I’m all for bands that like to mix genres and have fun. As a matter of fact, I really look forward to hearing these artists, as I’m interested in knowing what rules they like to bend and which ones they decide need to broken entirely. Such is the case with Black Taxi, an indie rock band who must’ve left their hearts in the 80’s. Filled with reggae and funk mixed with infectious danceable moments, We Don’t Know Any Better aims to have you tapping your foot, nodding your head, bouncing your leg…hell, they’d be thrilled to have you get up and dance! But do they pull it off as much as they hope?
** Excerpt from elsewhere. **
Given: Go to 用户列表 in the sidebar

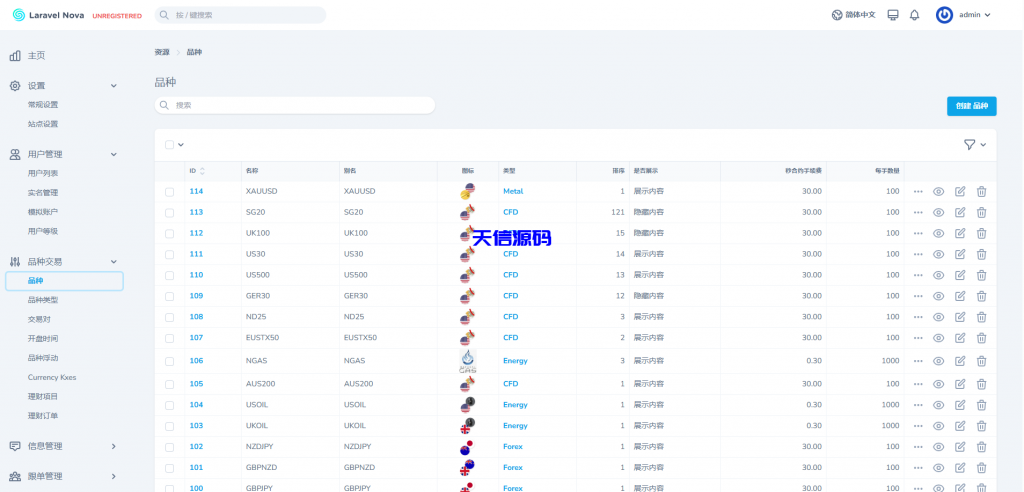Looking at the screenshot, I should (43, 173).
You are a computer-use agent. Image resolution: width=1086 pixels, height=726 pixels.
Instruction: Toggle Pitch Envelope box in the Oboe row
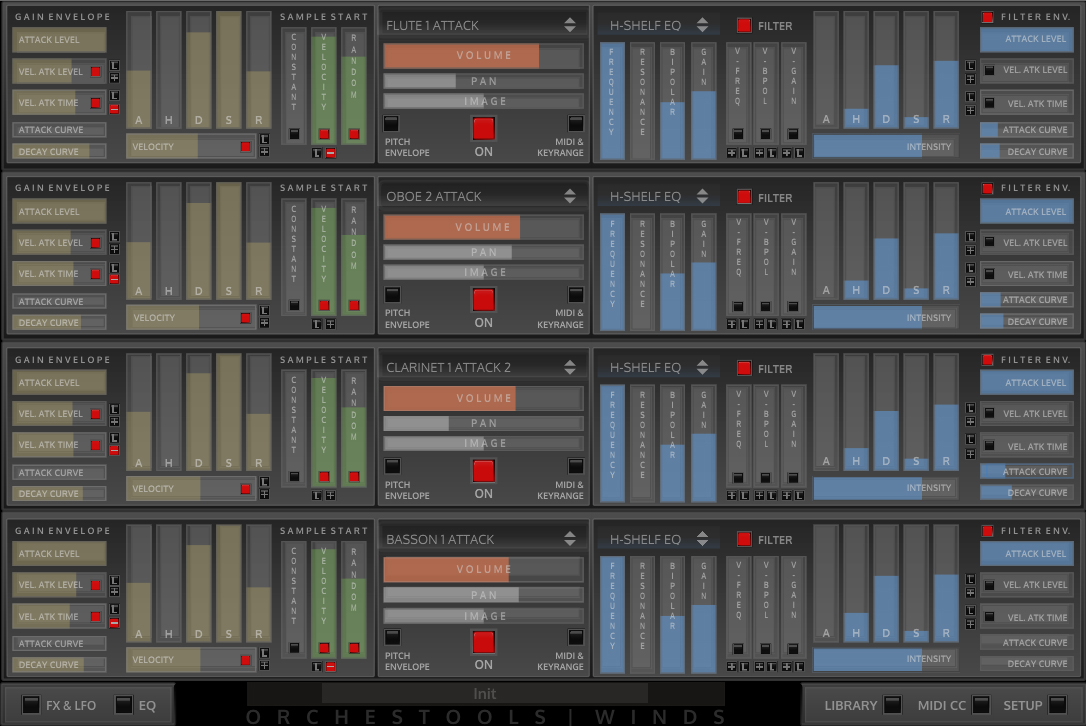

The album kicks off with Tightrope, a very radio-friendly track with a thick, slightly fuzzy bass riff and clean, high-string guitar chords, very akin to something you would hear from Coldplay or Train. While the song is a perfectly fine track, it doesn’t kick off the album with the amount of energy that feels necessary for this kind of album. However, the next track, We Don’t Know Any Better, picks up that slack with a very indie rock/punk sound that had my foot tapping and my head bobbing along.
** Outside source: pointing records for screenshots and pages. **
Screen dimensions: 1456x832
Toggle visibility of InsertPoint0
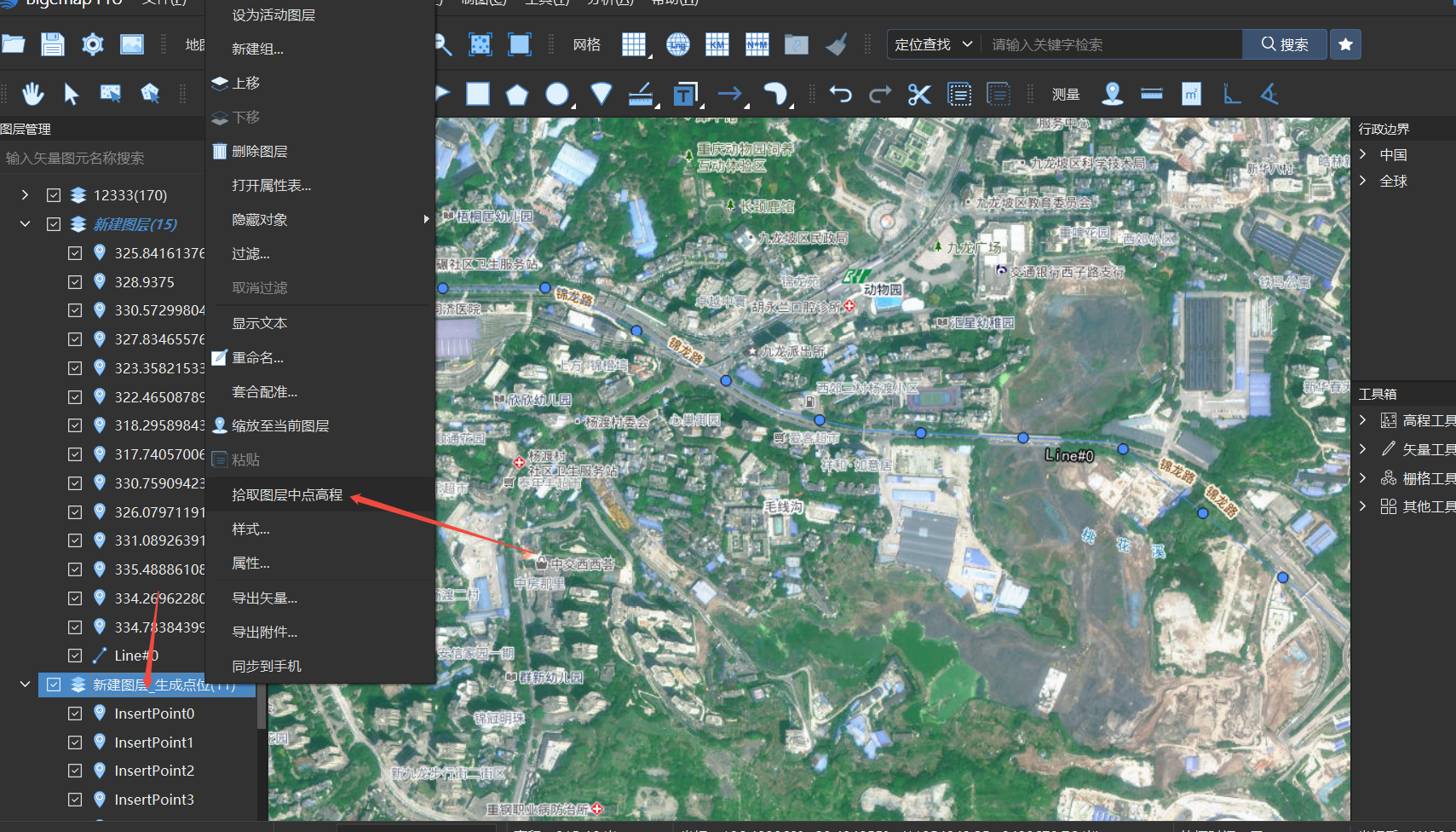(x=75, y=713)
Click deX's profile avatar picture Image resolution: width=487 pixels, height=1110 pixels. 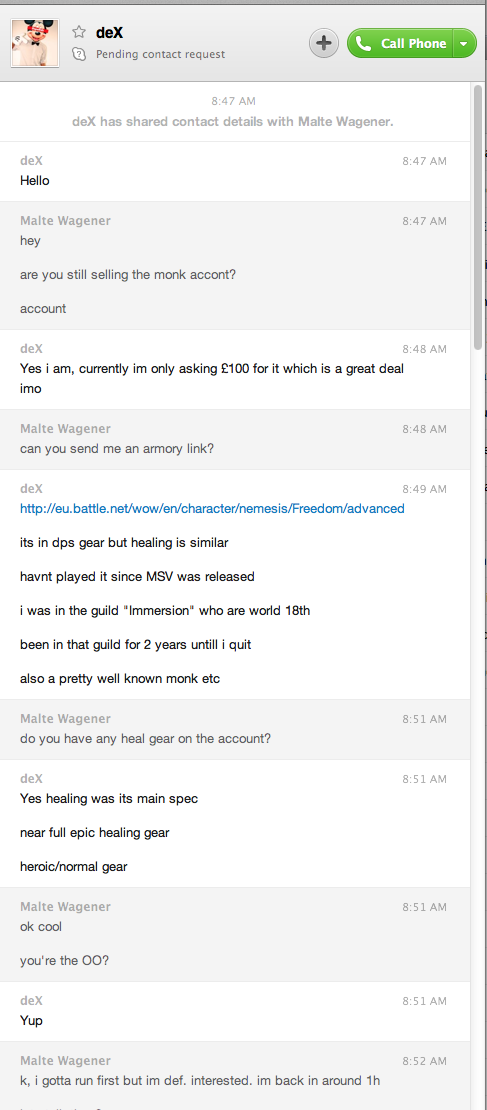[x=35, y=43]
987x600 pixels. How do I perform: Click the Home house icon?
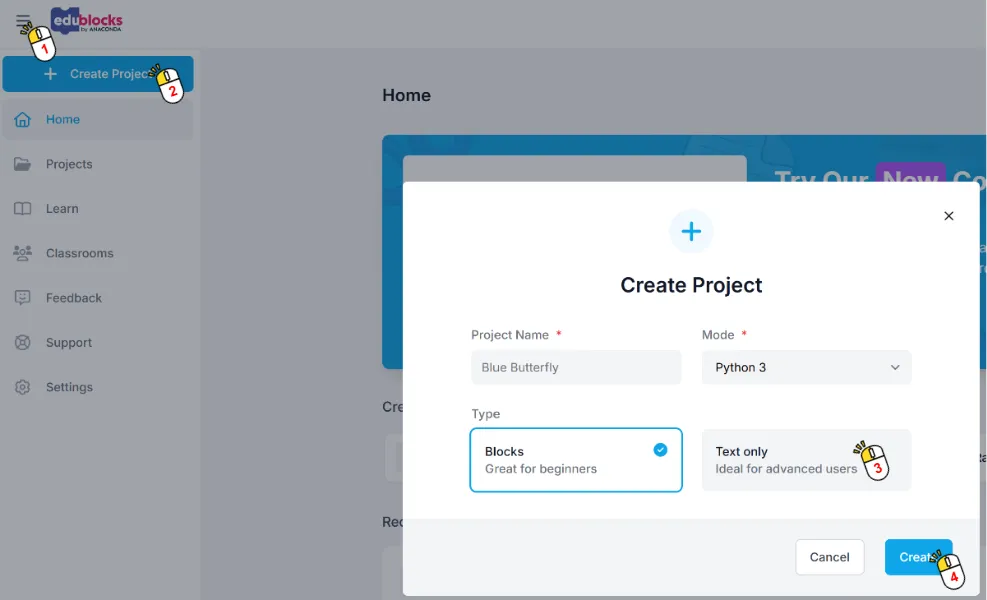point(22,120)
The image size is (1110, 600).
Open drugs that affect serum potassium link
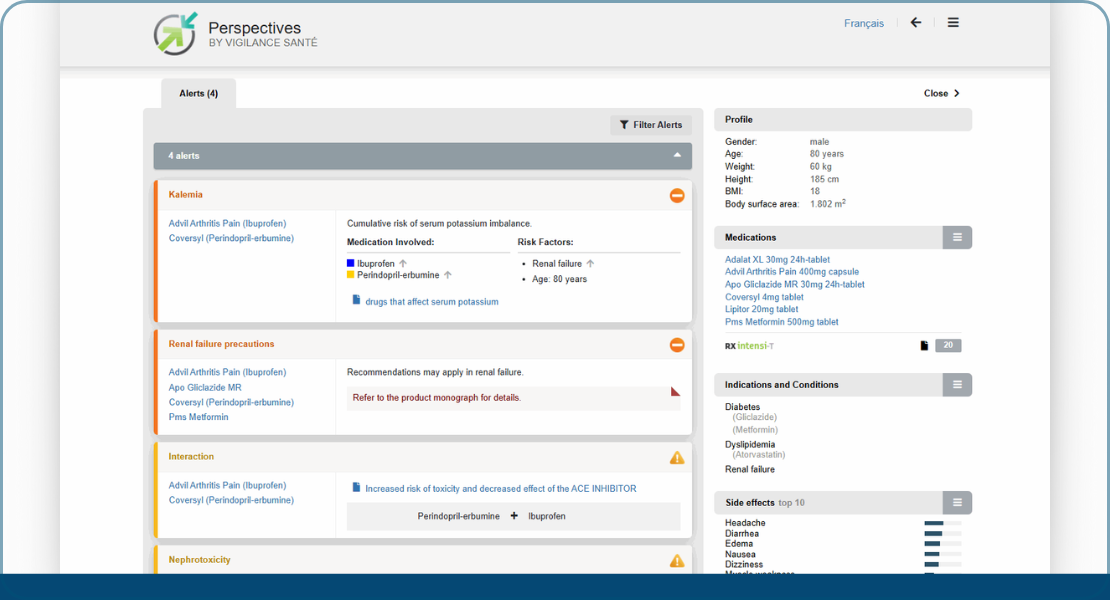click(431, 301)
The album is full of interesting tones. The bass can be well rounded yet at the forefront or suddenly be hairy with fuzz and rocking out at the foundation. The guitars make use of several different tones and effects, including tremolo, chorus, and reverb. The use of delay is especially fun, utilizing surf rock slapback or a spacious ping-pong. The drums are sharp and have great attack while the vocals switch between clean and distorted. Overall, a very fun mix that will have car stereos thumping or your home sound system begging to be turned up just that little bit more.
My issues with the album are that it doesn’t seem to know whether it wants to be upbeat or more laid back. There are times when I hear influences of The Rapture or Electric Six (We Don’t Know Any Better and We’ll Take Another). But then there are times when I hear bands like The Cure and mellow Depeche Mode take over (Hand and Becoming). Then there is the track Holding On To Nothing, which definitely doesn’t fit. Using acoustic guitars, the track has an entirely different feel than all other tracks, ultimately ending up as an outcast. The final track of the album, Hope I Never Know, seems to sit directly between upbeat and mellow, which left me frustrated, not knowing which way the album wants to sway.
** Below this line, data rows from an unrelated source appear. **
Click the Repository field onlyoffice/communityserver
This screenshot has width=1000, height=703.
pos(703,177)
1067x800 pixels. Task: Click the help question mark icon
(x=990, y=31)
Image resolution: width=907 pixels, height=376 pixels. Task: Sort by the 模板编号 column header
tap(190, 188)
Still, just because the songs might not know where to fall on the spectrum of energy, that doesn’t change the fact that they are very solid tunes. Still, I imagine this band is better enjoyed in a live situation rather than hearing them alone.
The Final Word: Black Taxi’s We Don’t Know Any Better is full of great, thoroughly enjoyable songs. Unfortunately, while the album aims for an excitement level of ten, it only manages to reach an eight.